**Tasks to complete:**
1. From the missing-data table in the Enron fraud project write-up, list every feature that has more than half of its values missing.
2. Pick up the Enron fraud project write-up after its final sentence and continue it.

**Page:**
::::::::::

Identify Fraud from Enron Email
Project Overview
This project is about using machine learning techniques to indetify persons of interest (POIs) in the Enron dataset. "In 2000, Enron was one of the largest companies in the United States. By 2002, it had collapsed into bankruptcy due to widespread corporate fraud. In the resulting Federal investigation, a significant amount of typically confidential information entered into the public record, including tens of thousands of emails and detailed financial data for top executives." This data will be used in this project to build a person of interest indentifier.
Dataset Exploration
General
The dataset provided by Udacity contains 144 rows (persons) and 21 columns (features). We got dataset that includes way more non-POI's than POI's (12,5% or 18 POIs), which needs to be considered when evaluating the classification algos. If an algo such as POI = False would be deployed the accuracy would already be at 87.5%, but precision at 0%.
Missing Data
Another important note about the dataset is the amount of missing data points which make some of those features not usable in the classifier. Most extreme is loan advanves
with 96% of values missing:
feature | missing values | % missing |
---|---|---|
loan_advances | 139 | 0.965278 |
director_fees | 128 | 0.888889 |
restricted_stock_deferred | 127 | 0.881944 |
deferral_payments | 105 | 0.729167 |
deferred_income | 94 | 0.652778 |
long_term_incentive | 77 | 0.534722 |
bonus | 61 | 0.423611 |
to_messages | 58 | 0.402778 |
shared_receipt_with_poi | 58 | 0.402778 |
from_this_person_to_poi | 58 | 0.402778 |
from_poi_to_this_person | 58 | 0.402778 |
from_messages | 58 | 0.402778 |
other | 52 | 0.361111 |
expenses | 48 | 0.333333 |
salary | 48 | 0.333333 |
exercised_stock_options | 43 | 0.298611 |
restricted_stock | 34 | 0.236111 |
total_payments | 21 | 0.145833 |
total_stock_value | 18 | 0.125000 |
Outliers
There were a four outliers of which two are still included in this dataset. The ones removed were TOTAL and TRAVEL AGENCY IN THE PARK, which are both no natural persons. The ones still inclueded are SKILLING JEFFREY K as well as LAY KENNETH L which have very high payments but were in the center of the fraud and should be included. Also there were two parsing mistakes that needed to be fixed.
Feature selection
Feature engineering
The first hypothesis that came into my mind when thinking about POI identification was: People that interacted a lot with POIs might be POIs as well. There are three measurable interactions with POIs in the dataset: sending, recieving emails as well as sharing a reciept with a POI. So I translated those interactions into ratios of total emails/receipts to know the relative amount of interactions that were done with POIs. While the email ratios are normal distributed the reciept ratio is skewed:
When analysing the impact of those new features compared to their original ones using K-best, sent_to_poi_ratio turned out to have the highest impact of all (score: 13.4, p-value 0%), but all other features performed worse:
Feature benchmarking
I ended up using all features exept the ones I did in the identifier. I started with a set of features selected using the common univariate statistical FPR test for each feature using the standard α = 0.05 cutoff.
That feature selection performed worse than including all features as seen in the table below. I played around with different combinations but ended up using all of the features included in the original dataset as I did not achive higher precision and recall values.

::::::::::

**Supplied records:**

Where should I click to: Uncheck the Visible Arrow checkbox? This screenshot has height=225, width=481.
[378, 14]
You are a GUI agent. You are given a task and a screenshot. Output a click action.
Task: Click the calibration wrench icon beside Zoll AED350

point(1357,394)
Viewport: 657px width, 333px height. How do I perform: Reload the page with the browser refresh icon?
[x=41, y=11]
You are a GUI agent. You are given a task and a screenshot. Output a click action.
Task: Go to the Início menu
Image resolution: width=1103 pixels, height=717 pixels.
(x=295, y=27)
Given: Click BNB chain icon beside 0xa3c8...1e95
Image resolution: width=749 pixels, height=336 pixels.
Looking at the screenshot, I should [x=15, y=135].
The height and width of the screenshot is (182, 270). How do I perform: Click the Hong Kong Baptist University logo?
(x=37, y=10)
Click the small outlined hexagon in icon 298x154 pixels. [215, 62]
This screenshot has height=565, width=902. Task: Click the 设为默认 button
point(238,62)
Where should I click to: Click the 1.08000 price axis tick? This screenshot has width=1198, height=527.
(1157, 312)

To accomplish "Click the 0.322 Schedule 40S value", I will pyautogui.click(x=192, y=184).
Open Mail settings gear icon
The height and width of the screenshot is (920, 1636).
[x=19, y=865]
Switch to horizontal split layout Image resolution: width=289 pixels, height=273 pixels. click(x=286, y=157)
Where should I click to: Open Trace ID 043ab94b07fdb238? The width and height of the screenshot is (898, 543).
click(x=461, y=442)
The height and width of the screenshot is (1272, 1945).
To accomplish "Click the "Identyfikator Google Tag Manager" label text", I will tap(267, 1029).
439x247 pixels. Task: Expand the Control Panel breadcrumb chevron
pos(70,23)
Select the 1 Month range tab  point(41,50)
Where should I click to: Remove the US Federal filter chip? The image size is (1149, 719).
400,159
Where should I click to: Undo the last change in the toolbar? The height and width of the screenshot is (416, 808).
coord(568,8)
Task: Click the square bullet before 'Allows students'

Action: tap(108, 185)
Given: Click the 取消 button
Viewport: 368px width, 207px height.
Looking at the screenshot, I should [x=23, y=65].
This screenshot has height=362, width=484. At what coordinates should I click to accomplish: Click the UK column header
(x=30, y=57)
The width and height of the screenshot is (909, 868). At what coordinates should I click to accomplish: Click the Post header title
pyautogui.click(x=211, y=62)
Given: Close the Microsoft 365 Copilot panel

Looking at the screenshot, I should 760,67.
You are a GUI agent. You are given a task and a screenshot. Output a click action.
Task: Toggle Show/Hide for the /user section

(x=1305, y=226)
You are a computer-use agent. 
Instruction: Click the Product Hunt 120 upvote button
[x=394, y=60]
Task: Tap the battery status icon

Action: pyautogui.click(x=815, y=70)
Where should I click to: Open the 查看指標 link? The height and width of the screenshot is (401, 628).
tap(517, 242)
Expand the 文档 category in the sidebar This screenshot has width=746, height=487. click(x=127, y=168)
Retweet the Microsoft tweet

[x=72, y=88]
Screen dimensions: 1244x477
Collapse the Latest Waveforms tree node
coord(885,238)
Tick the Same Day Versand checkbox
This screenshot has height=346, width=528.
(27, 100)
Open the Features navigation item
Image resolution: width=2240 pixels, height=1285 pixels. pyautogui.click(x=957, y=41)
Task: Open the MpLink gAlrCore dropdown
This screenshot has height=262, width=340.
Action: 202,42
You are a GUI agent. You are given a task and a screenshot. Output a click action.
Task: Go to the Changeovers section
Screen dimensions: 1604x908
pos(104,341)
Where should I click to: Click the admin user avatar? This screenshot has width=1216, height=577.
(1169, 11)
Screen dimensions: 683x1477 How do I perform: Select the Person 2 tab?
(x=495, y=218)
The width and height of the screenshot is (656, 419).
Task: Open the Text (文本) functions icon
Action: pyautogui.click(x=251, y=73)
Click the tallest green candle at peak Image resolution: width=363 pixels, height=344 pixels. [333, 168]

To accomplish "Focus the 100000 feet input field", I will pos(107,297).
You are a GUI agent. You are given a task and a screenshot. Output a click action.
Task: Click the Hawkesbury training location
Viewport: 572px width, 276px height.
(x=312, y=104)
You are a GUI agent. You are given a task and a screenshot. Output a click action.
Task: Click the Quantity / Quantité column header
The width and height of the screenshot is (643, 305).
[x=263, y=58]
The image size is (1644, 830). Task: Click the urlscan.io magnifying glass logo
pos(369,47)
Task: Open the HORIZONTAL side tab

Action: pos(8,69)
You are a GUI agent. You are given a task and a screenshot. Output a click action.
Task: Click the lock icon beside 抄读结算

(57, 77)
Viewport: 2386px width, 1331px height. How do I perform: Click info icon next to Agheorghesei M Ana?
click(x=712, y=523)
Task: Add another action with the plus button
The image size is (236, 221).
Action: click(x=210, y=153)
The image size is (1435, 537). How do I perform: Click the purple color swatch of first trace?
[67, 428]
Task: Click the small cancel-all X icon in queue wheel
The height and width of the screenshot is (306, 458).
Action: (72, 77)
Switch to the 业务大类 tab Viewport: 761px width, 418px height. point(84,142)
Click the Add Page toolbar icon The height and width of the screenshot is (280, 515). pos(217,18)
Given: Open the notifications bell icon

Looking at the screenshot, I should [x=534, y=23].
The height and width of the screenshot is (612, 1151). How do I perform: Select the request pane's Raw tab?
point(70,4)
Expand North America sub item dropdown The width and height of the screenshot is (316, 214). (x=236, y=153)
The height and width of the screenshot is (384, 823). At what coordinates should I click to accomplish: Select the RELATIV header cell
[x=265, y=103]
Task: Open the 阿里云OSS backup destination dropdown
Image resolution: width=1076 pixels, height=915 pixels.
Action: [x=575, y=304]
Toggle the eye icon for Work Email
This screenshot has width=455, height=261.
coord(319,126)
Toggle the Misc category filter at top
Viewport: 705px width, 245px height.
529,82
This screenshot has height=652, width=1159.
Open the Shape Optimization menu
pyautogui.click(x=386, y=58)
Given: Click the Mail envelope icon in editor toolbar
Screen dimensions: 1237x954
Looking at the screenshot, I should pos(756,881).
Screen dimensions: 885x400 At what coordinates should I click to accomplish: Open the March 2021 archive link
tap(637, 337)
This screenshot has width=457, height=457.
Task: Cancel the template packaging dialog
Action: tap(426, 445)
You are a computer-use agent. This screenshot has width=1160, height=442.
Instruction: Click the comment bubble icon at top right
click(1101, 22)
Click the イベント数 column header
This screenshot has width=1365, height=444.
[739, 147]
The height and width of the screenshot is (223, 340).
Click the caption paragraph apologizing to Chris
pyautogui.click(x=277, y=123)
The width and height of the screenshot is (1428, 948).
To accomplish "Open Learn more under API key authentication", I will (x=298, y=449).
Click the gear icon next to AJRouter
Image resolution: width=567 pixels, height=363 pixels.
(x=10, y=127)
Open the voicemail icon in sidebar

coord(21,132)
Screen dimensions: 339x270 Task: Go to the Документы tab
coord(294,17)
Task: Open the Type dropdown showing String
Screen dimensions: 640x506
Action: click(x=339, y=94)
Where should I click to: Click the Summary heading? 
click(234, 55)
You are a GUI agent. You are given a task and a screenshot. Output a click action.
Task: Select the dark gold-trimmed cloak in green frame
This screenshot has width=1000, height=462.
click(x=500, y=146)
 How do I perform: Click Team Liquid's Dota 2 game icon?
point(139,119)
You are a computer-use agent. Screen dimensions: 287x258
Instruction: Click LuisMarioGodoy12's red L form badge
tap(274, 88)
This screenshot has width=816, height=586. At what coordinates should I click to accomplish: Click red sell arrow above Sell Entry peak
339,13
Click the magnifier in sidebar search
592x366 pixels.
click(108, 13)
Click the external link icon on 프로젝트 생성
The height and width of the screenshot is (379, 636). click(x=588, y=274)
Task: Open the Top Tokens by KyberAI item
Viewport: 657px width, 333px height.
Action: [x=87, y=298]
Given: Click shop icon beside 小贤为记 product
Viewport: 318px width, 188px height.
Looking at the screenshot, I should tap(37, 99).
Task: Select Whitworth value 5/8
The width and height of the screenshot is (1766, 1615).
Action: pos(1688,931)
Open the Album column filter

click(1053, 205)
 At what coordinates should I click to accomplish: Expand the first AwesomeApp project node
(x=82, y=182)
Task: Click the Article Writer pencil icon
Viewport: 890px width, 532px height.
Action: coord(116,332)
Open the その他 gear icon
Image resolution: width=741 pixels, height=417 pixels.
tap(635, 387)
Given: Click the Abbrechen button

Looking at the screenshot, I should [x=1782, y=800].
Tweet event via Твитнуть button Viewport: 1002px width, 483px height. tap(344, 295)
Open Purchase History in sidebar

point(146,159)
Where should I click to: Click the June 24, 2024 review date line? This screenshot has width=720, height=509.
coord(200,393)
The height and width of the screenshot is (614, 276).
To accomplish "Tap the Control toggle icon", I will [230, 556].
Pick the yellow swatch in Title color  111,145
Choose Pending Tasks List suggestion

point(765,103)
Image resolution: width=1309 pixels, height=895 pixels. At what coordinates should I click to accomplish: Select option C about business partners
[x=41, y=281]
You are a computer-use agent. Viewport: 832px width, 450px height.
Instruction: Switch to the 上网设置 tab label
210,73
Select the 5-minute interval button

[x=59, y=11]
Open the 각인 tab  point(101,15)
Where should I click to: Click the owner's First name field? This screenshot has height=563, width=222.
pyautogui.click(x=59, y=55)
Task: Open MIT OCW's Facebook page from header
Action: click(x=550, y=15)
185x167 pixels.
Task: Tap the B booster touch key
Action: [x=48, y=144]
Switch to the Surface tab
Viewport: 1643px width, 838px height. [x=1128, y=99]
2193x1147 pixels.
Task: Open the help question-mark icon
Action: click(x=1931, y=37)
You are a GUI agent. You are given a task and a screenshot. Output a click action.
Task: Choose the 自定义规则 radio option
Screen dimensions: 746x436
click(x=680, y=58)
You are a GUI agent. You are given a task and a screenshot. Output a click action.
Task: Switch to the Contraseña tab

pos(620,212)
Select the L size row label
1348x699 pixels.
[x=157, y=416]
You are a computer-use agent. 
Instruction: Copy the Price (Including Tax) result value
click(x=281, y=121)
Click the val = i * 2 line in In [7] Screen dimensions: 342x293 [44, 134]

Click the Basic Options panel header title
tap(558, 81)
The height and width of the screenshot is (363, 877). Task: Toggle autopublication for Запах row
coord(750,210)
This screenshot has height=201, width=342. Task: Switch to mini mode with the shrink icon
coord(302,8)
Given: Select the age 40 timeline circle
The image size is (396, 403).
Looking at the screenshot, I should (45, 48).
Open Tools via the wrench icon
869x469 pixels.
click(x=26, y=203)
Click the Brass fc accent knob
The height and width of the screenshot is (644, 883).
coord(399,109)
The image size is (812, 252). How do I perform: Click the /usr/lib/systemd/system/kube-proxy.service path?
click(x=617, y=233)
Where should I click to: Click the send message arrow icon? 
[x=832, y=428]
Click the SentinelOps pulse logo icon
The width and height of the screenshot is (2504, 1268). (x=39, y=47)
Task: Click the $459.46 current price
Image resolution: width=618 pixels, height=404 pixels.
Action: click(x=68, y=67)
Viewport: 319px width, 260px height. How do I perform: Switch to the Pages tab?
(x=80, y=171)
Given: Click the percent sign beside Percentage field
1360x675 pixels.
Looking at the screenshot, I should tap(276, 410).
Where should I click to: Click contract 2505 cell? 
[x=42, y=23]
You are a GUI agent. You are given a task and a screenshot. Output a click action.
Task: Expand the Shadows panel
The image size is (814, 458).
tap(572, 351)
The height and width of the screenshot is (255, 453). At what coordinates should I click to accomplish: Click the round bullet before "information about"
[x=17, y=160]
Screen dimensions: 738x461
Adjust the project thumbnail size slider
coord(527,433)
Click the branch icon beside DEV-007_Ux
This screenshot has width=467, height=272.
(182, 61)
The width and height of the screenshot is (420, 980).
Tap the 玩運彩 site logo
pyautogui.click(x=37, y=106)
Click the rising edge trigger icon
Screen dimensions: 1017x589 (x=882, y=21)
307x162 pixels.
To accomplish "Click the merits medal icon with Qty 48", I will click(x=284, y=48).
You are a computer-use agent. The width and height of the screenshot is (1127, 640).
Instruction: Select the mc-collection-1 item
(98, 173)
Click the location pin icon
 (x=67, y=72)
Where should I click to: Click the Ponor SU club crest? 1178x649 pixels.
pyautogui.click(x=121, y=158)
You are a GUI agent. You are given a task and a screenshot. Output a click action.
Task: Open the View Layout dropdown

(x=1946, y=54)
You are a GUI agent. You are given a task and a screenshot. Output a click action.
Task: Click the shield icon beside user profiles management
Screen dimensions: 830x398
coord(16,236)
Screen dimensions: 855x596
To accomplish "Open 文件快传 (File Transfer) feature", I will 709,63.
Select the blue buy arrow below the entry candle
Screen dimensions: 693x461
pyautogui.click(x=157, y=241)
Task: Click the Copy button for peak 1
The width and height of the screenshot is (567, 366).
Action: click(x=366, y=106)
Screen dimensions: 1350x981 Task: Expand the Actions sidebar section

::::::::::

**Response list:**
1. loan_advances, director_fees, restricted_stock_deferred, deferral_payments, deferred_income, long_term_incentive

2.
Algorithm | precision | recall | precision selected features | recall selected features |
---|---|---|---|---|
KMeans | 0.034 | 0.203 | 0.058 | 0.243 |
SVC | 0.313 | 0.625 | 0.228 | 0.494 |
RandomForestClassifier | 0.269 | 0.123 | 0.189 | 0.093 |
Algorithm selection
When running the three selected algorithms on the new features vs. the old ones the old dataset achieved higher precision recall values for KMeans and SVC. As seen below SVC had the highest precision revall values, and performed better on the old dataset which is why I picked that combination.
Algorithm | precision | recall | precision new features | recall new features | △ precision | △ recall |
---|---|---|---|---|---|---|
KMeans | 0.034 | 0.203 | 0.029 | 0.163 | 0.005 | 0.04 |
SVC | 0.313 | 0.625 | 0.272 | 0.615 | 0.041 | 0.01 |
RandomForestClassifier | 0.269 | 0.123 | 0.309 | 0.157 | -0.04 | -0.034 |
I ended up using a Support Vector Machine Classifier after trying K-means Clustering and Random Forest as well. I chose those algorithms as they come from three different approaches to identify patterns which I wanted to try on the dataset.
Algorithm | precision | recall |
---|---|---|
KMeans | 0.025 | 0.147 |
SVC | 0.265 | 0.609 |
Random Forest | 0.312 | 0.160 |
Feature scaling
Log scaling
While plotting the histograms of the features the highly skewed distribution of most of the features could be observed. This is very handy given the amount of missing data. Imputation using the median is appropiate given normal distribtions while it's no good fit for highly skewed data as it will change the distribution curve a lot. Also some models perform better or even require a normal distribution I applied log scaling to the features. Finally the log scaling can easily be reverted using the exponential function no information is lost.
Impute missing values
As mentioned above the missing data was relplaced using the mean, after log scaling the features.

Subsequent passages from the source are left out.